**THE RECORDS:**

^^^^^^^^

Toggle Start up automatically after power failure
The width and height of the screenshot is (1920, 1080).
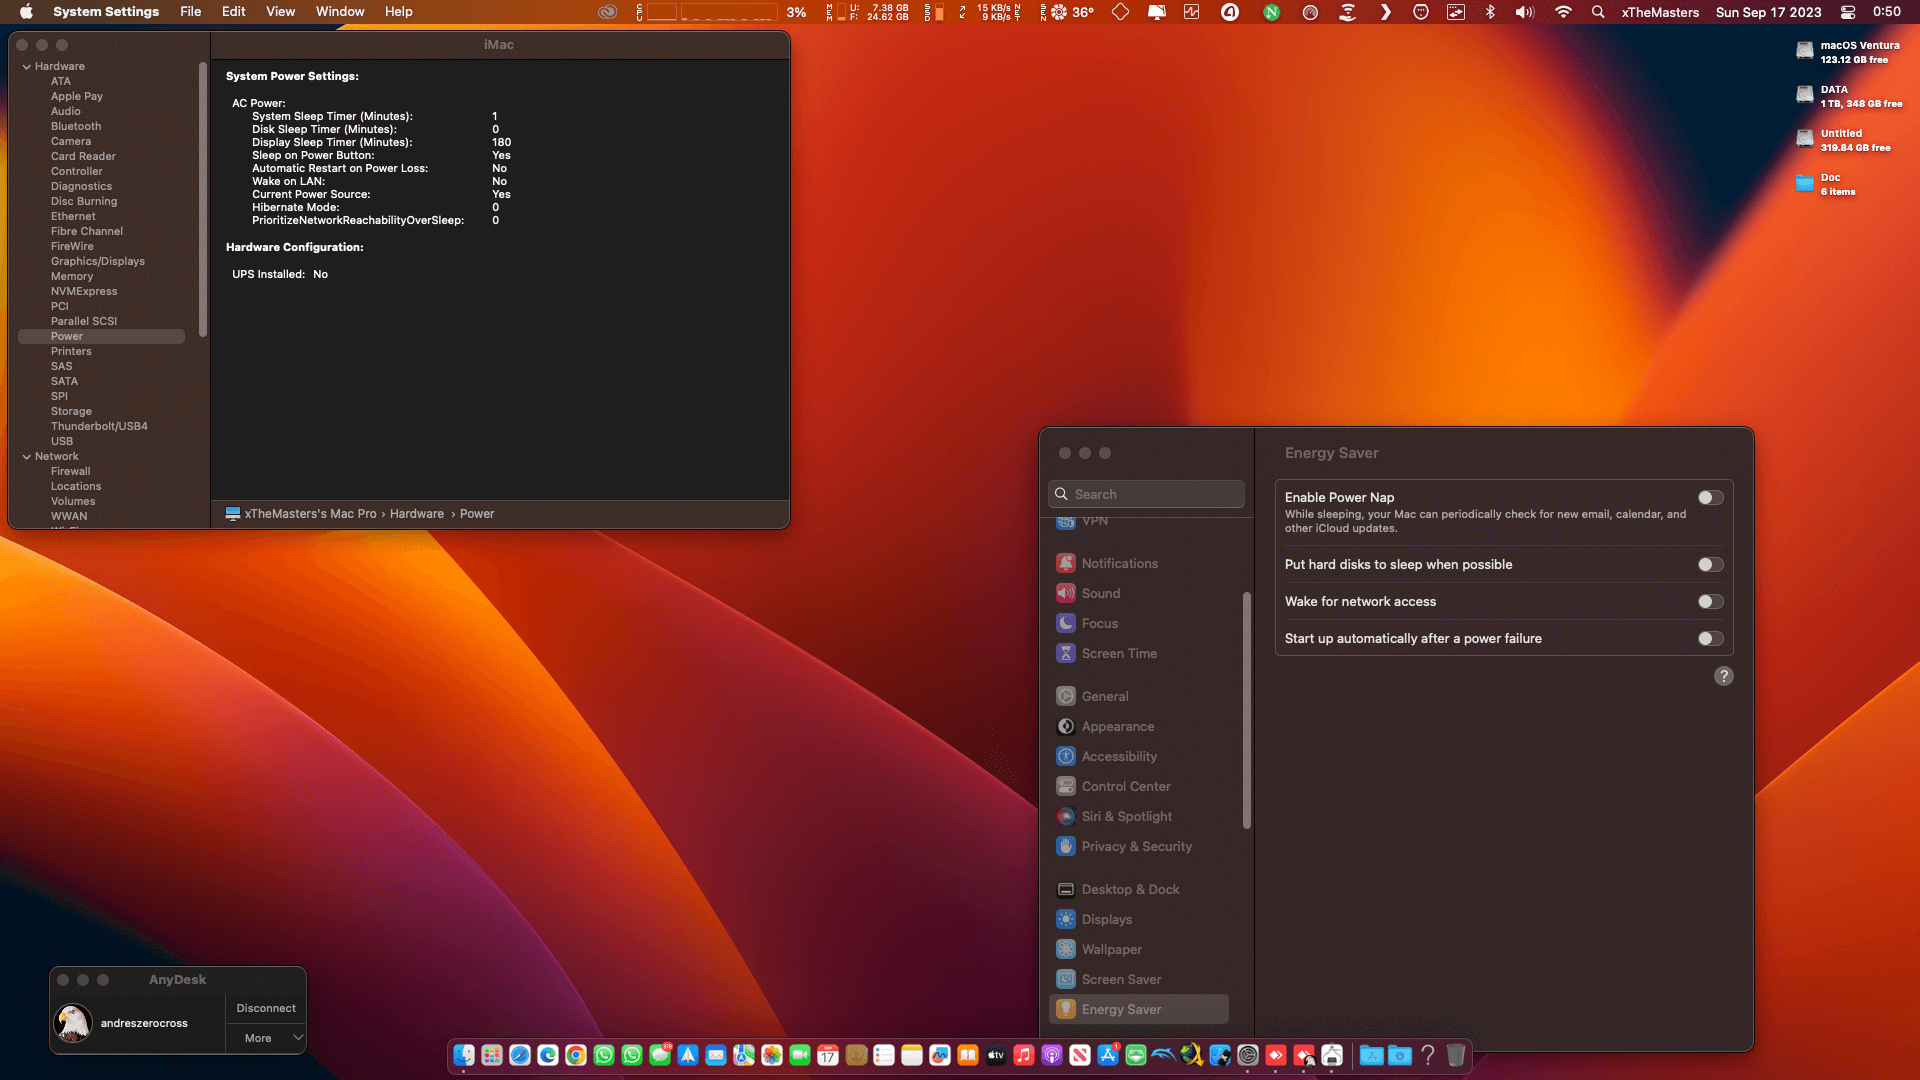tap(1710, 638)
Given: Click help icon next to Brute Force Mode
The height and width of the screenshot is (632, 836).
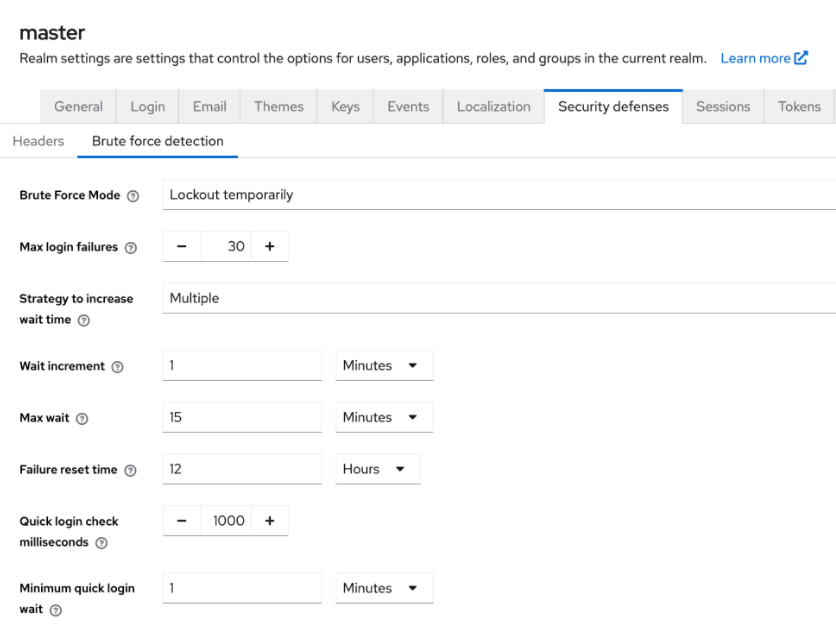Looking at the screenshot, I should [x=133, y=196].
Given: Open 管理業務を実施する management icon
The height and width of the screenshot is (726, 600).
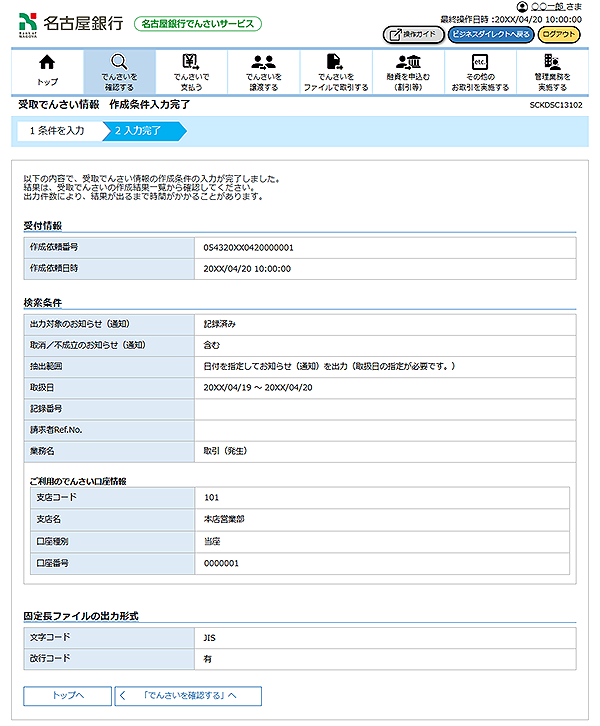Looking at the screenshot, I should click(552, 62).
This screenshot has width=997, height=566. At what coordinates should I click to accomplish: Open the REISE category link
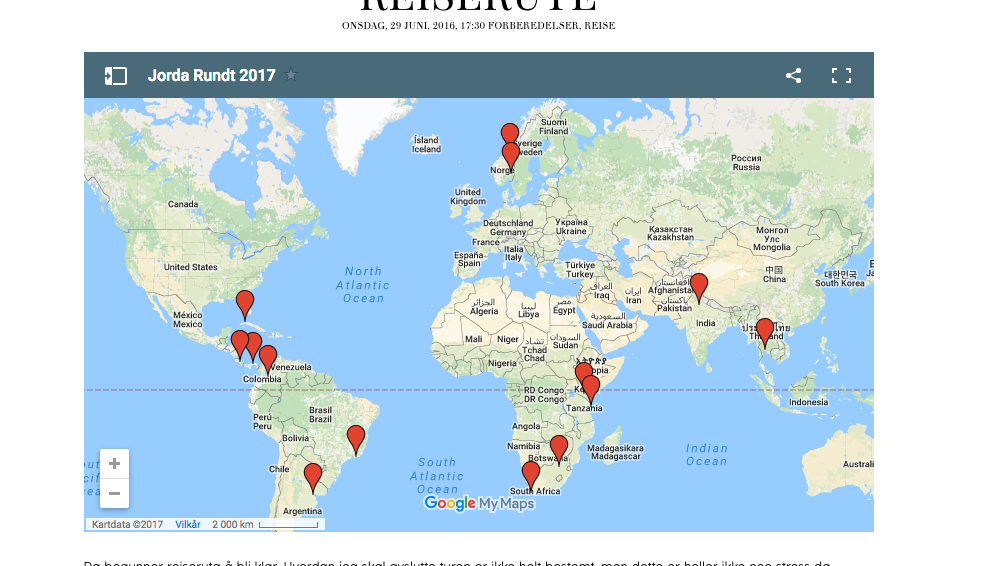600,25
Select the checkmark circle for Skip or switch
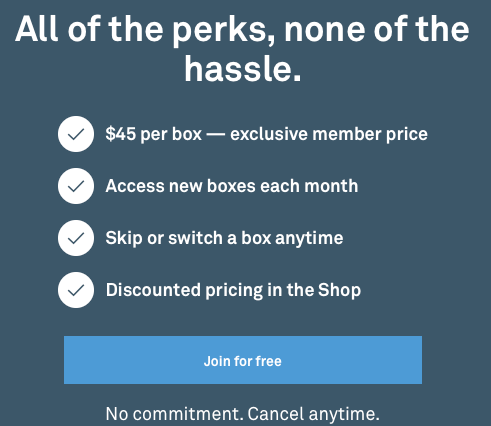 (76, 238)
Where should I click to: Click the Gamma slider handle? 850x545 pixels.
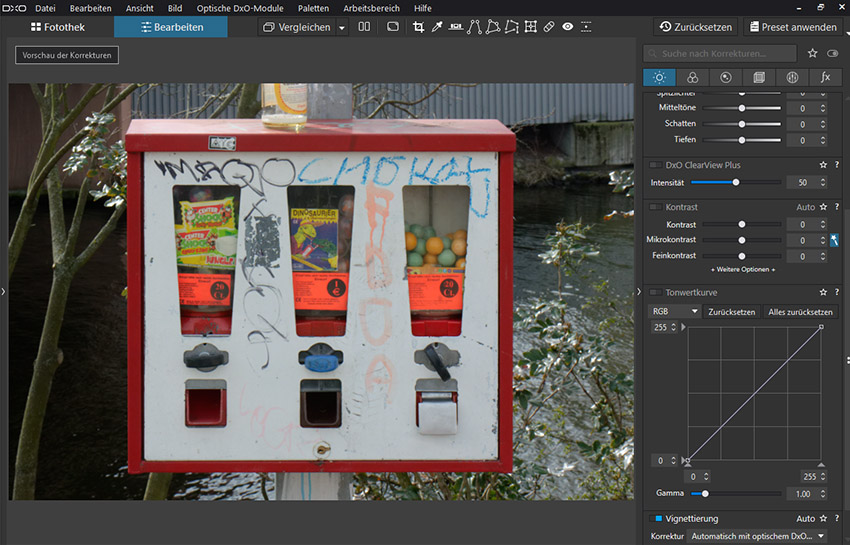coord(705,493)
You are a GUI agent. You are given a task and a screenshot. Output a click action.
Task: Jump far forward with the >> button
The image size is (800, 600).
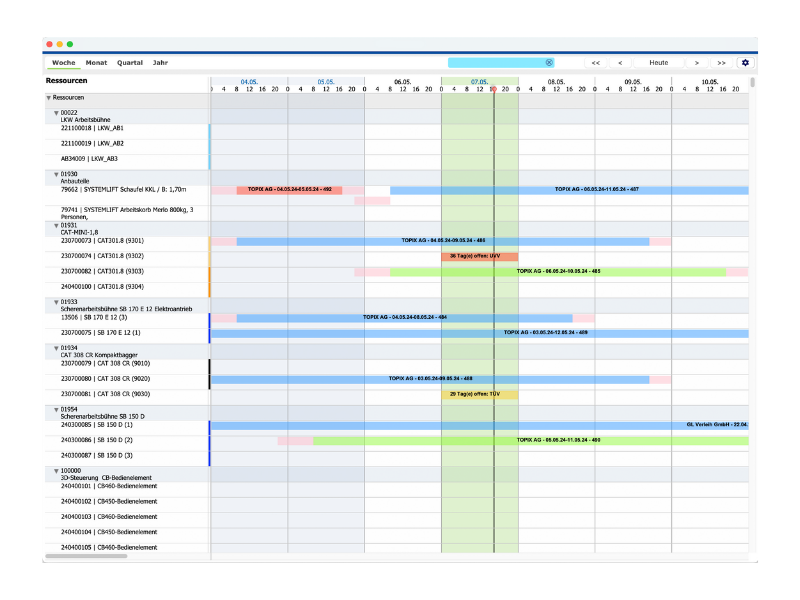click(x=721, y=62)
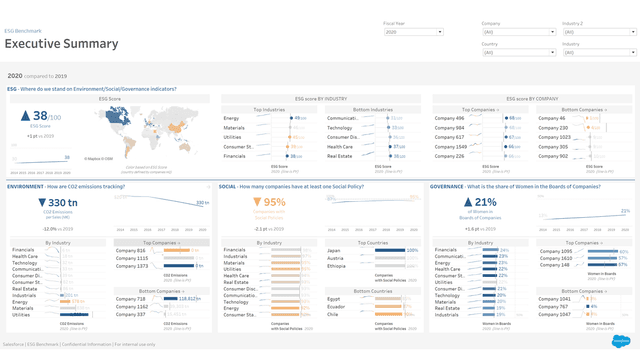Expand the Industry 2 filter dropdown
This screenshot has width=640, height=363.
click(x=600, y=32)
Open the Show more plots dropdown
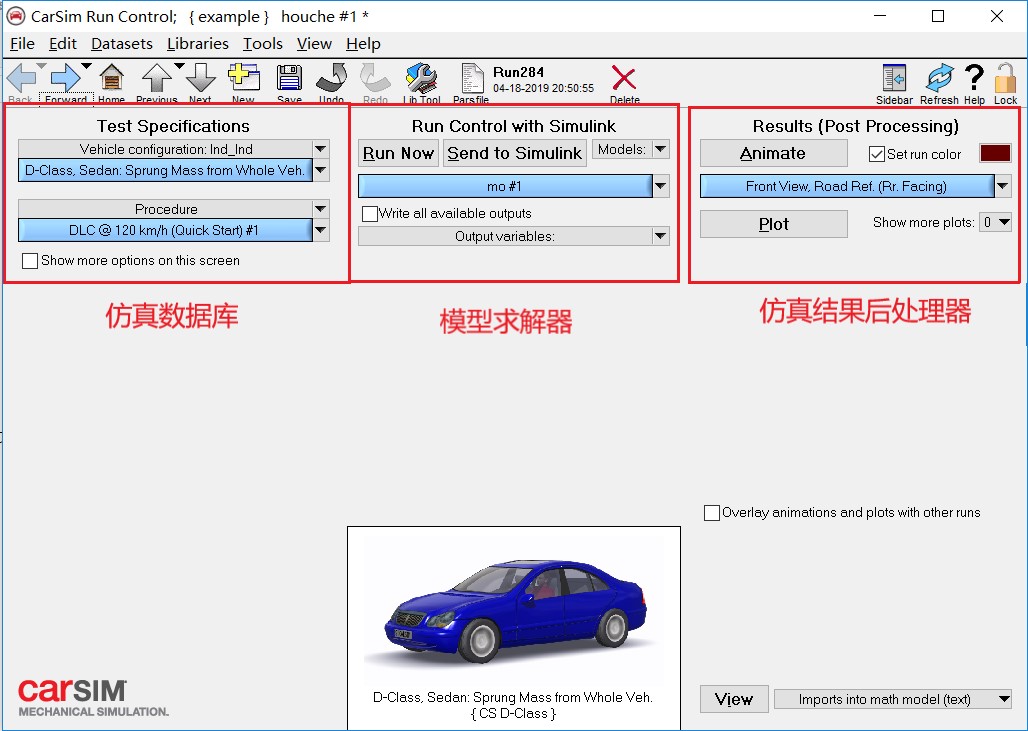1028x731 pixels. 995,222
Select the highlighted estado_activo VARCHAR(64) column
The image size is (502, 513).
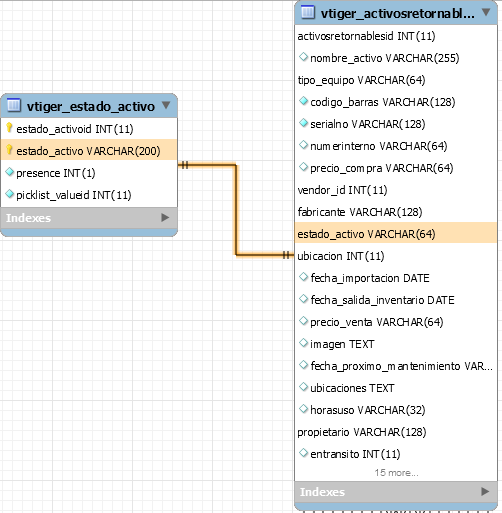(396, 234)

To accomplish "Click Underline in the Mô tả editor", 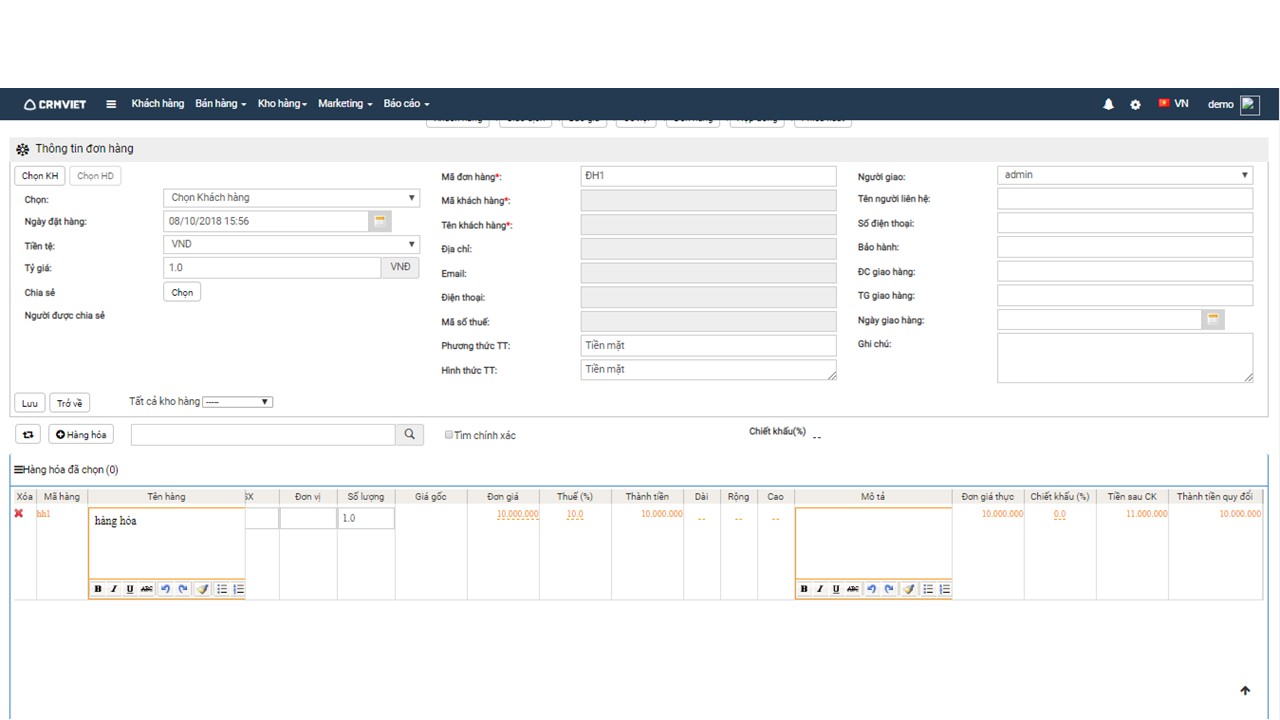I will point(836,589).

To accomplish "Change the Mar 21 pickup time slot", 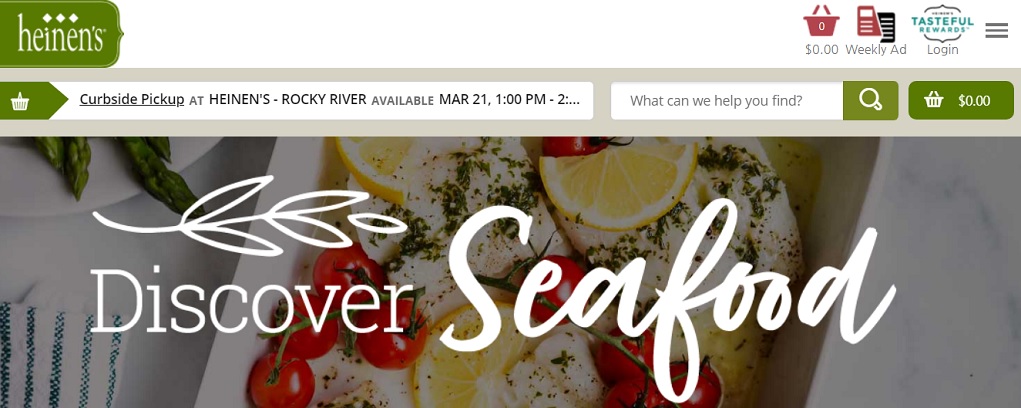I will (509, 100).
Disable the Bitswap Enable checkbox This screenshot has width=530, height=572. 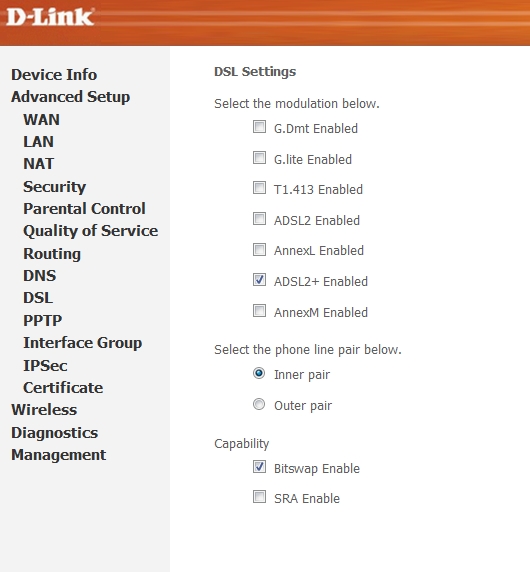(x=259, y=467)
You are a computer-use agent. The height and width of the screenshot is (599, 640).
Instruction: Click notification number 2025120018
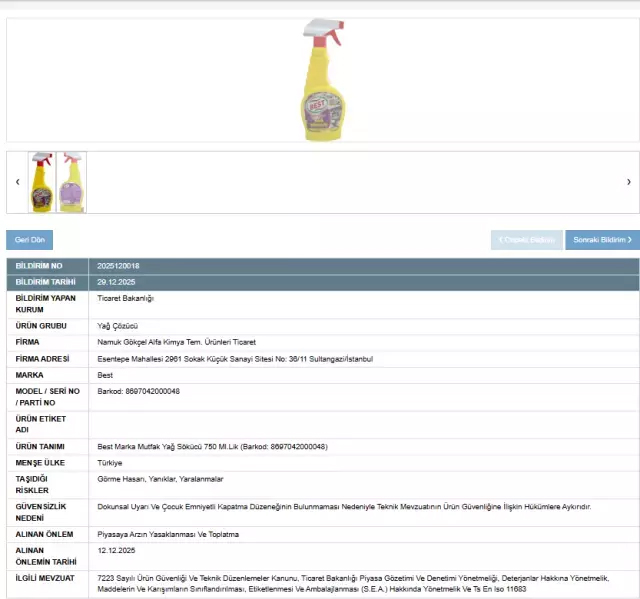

^^^^^^^^

**WORK REQUIRED:** Every line of the listing that includes the word "icon" must be copied.

**RESULT BELOW:**
Given: Click help icon next to Brute Force Mode
Given: Open 管理業務を実施する management icon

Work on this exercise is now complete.